Mit Widerspruchsbescheid vom 15. November 2007 wies die Beklagte den Widerspruch der Klägerin gegen den
Bescheid vom 24. April 2007 durch ihren für die gesetzliche Krankenversicherung zuständigen
Widerspruchsausschuss als unbegründet zurück. Eine Pflichtversicherung nach § 5 Abs. 1 Nr. 13 SGB V in der GKV
sei zum 1. April 2007 nicht eingetreten.
Die Beklagte führte aus, nach § 5 Abs. 1 Nr. 13 SGB V (in der ab 1. April 2007 geltenden Fassung) seien Personen
versicherungspflichtig, die keinen anderweitigen Anspruch auf Absicherung im Krankheitsfall hätten und a) zuletzt
gesetzlich krankenversichert gewesen seien oder b) bisher gesetzlich oder privat krankenversichert gewesen seien.
Danach komme die Versicherungspflicht nach § 5 Abs. 1 Nr. 13 SGB V nach Buchstabe a) nur für Personen in
Betracht, die zuletzt gesetzlich krankenversichert gewesen seien oder nach Buchstabe b) bisher weder gesetzlich
oder privat krankenversichert gewesen seien. Anhand der der Beklagten vorliegenden Unterlagen sei hierzu
festzustellen, dass die Klägerin von 1960 bis April über ihren damaligen Ehemann bei der PBeaKK, bei der es sich
eindeutig um eine private Krankenkasse handele, krankenversichert gewesen sei. Nach der Scheidung sei es von der
Klägerin dann versäumt worden, sich weiterhin privat weiterzuversichern, so dass schließlich der zuständige
Sozialhilfeträger Leistungen im Rahmen der Krankenhilfe, zuletzt nach § 48 SGB XII erbracht habe. Zwar bestehe
durch die gesetzliche Neuregelung zum 1. April 2007 nunmehr für gewisse Personenkreise die Möglichkeit, in ihre
letzte Krankenkasse zurückzukehren. Die Klägerin sei jedoch zuletzt privat krankenversichert gewesen. Somit sei die
Begründung einer Pflichtmitgliedschaft ab 1. April 2007 bei der Beklagten als gesetzlicher Krankenkasse nach
Maßgabe des § 15 Abs. 1 Nr. 13 SGB V nicht möglich. Zuständiger Krankenversicherungsträger sei die PBeaKK als
letztes Krankenversicherungsunternehmen. Sofern von dort die Versicherung unter Hinweis auf
Satzungsbestimmungen abgelehnt werde, könne die Versicherung ersatzweise bei einem anderen privaten
Krankenversicherungsunternehmen durchgeführt werden. Dies auch insoweit, als vom Verband der Privaten
Krankenversicherung e.V. im von diesem herausgegebenen Leitfaden zum modifizierten Standardtarif für Personen
ohne Versicherungsschutz ausgeführt werde, dass Angehörige eines Mitglieds der PBeaKK als bisher privat
versichert gelten und nach dem Ende der dortigen Versicherung andere PKV-Unternehmen die Zuordnung zur PKV
anerkennen würden. Vor diesem Hintergrund halte die Beklagte die Einzelfallentscheidung des Sozialgerichts
Regensburg im hier vorliegenden Fall für nicht eindeutig zutreffend.

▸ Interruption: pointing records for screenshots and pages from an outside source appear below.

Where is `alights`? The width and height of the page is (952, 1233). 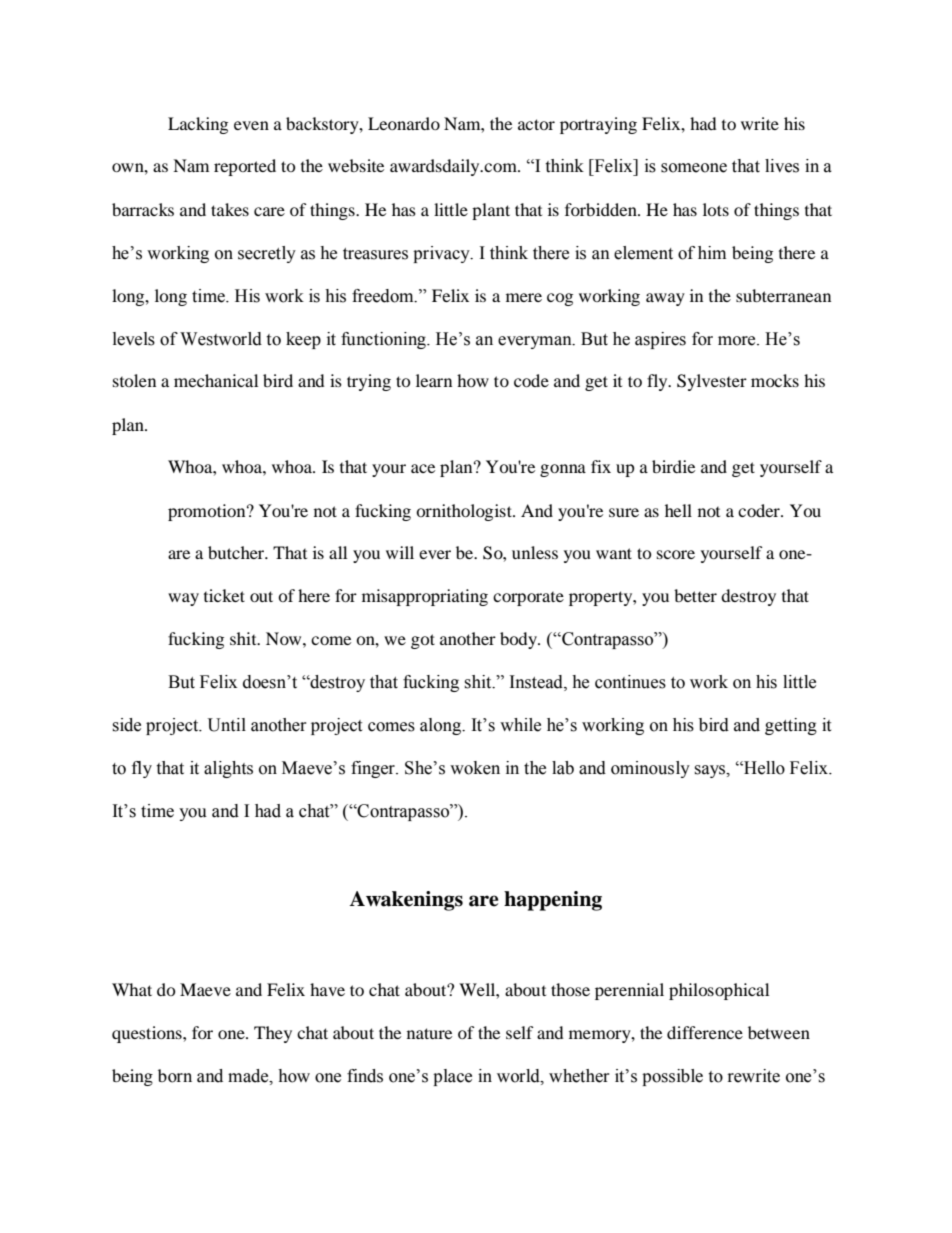 alights is located at coordinates (228, 769).
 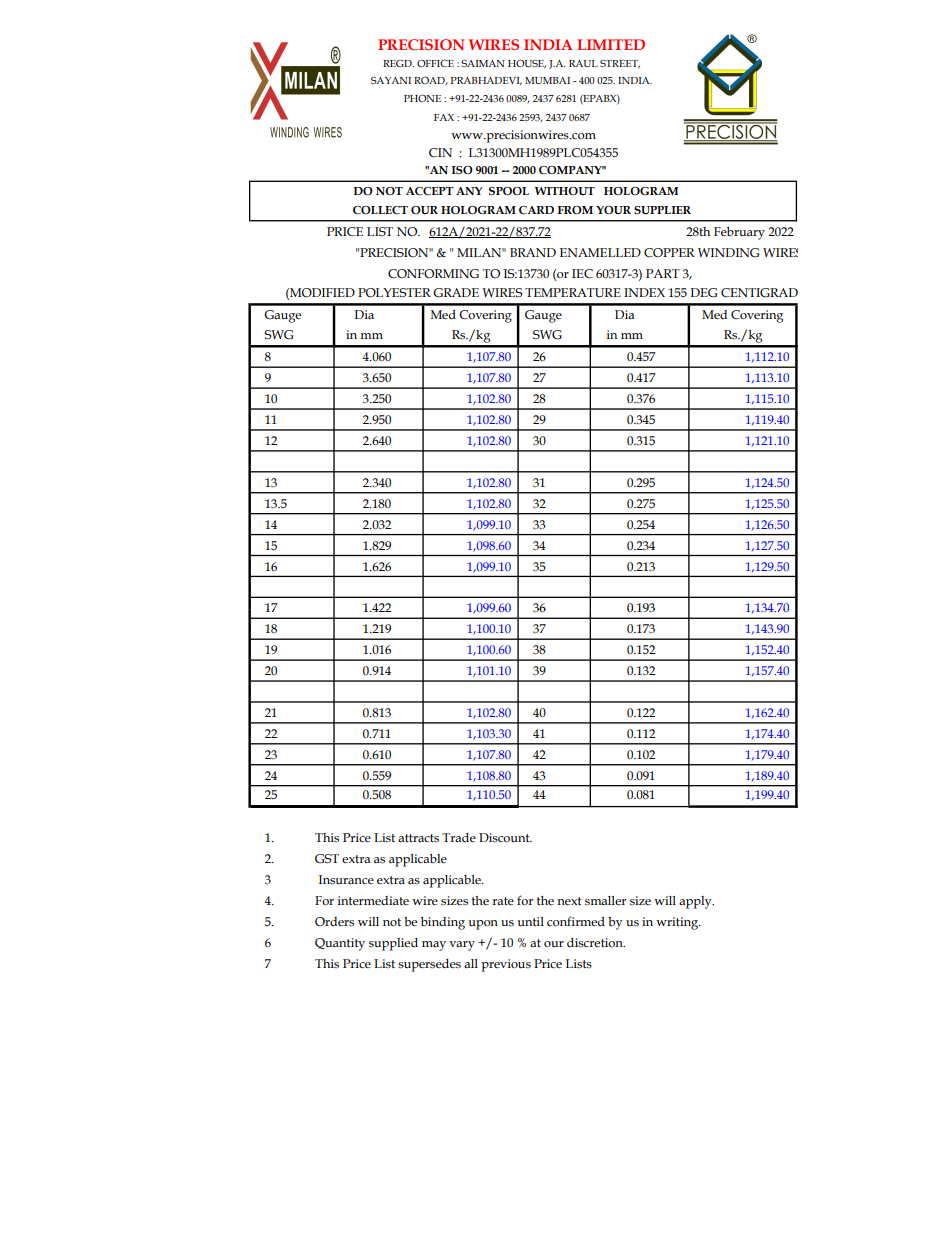 What do you see at coordinates (422, 98) in the screenshot?
I see `PHONE` at bounding box center [422, 98].
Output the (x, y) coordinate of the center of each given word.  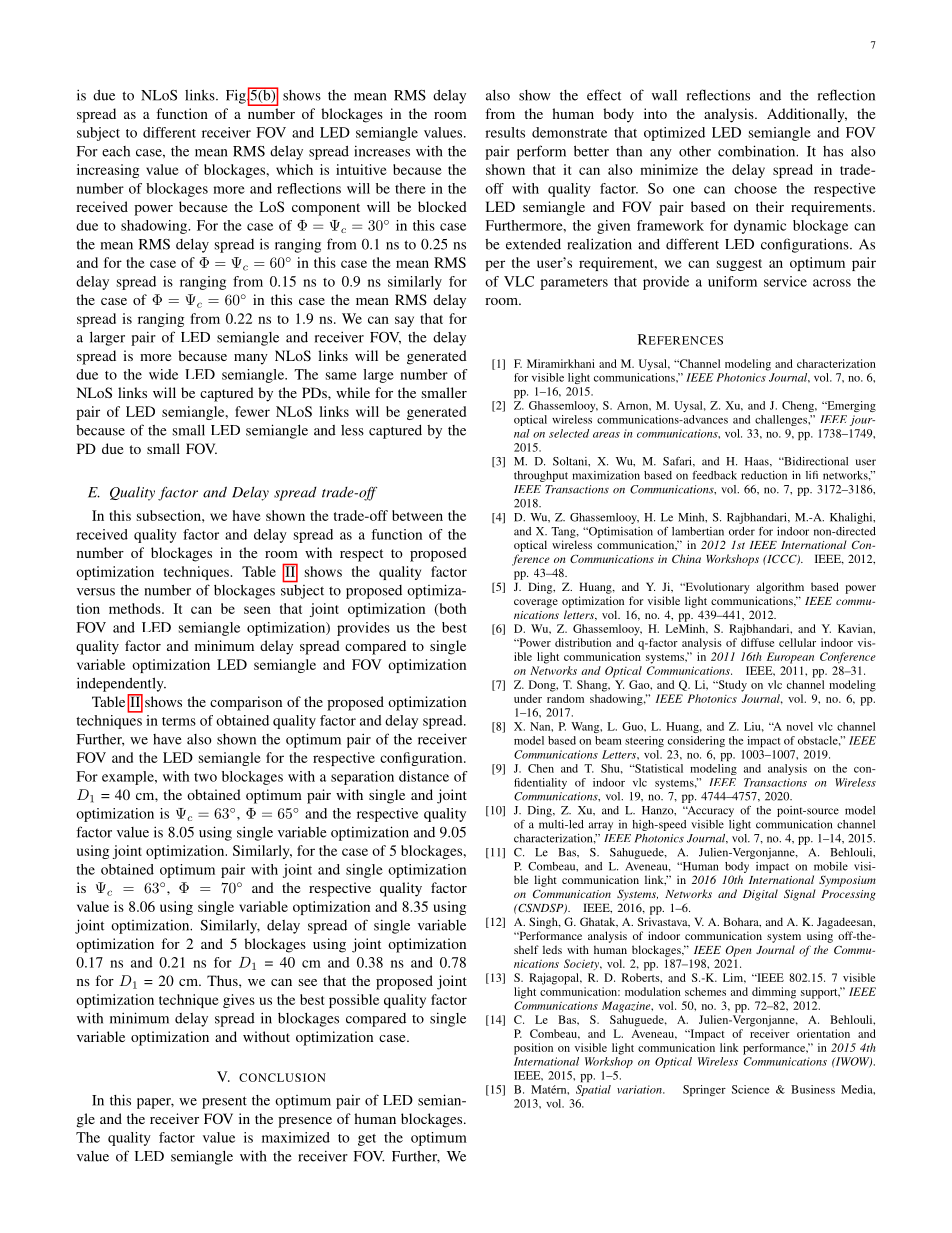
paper (155, 1103)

Die Klägerin hat sodann am 6. Dezember 2007 unter dem Az. S 12 KR 390/07 ER beim Sozialgericht in Kassel nicht
nur den Erlass einer Einstweiligen Anordnung beantragt, sondern gleichzeitig unter dem vorliegenden Aktenzeichen S
12 KR 391/07 gegen den Widerspruchsbescheid vom 15. November 2007 Klage vor dem Sozialgericht in Kassel
erhoben, mit der sie am Vorliegen von Krankenversicherungspflicht in der GKV mit der Beklagten als zuständiger
Krankenkasse seit 1. April 2007 nach § 5 Abs. 1 Nr. 13 SGB V festhält.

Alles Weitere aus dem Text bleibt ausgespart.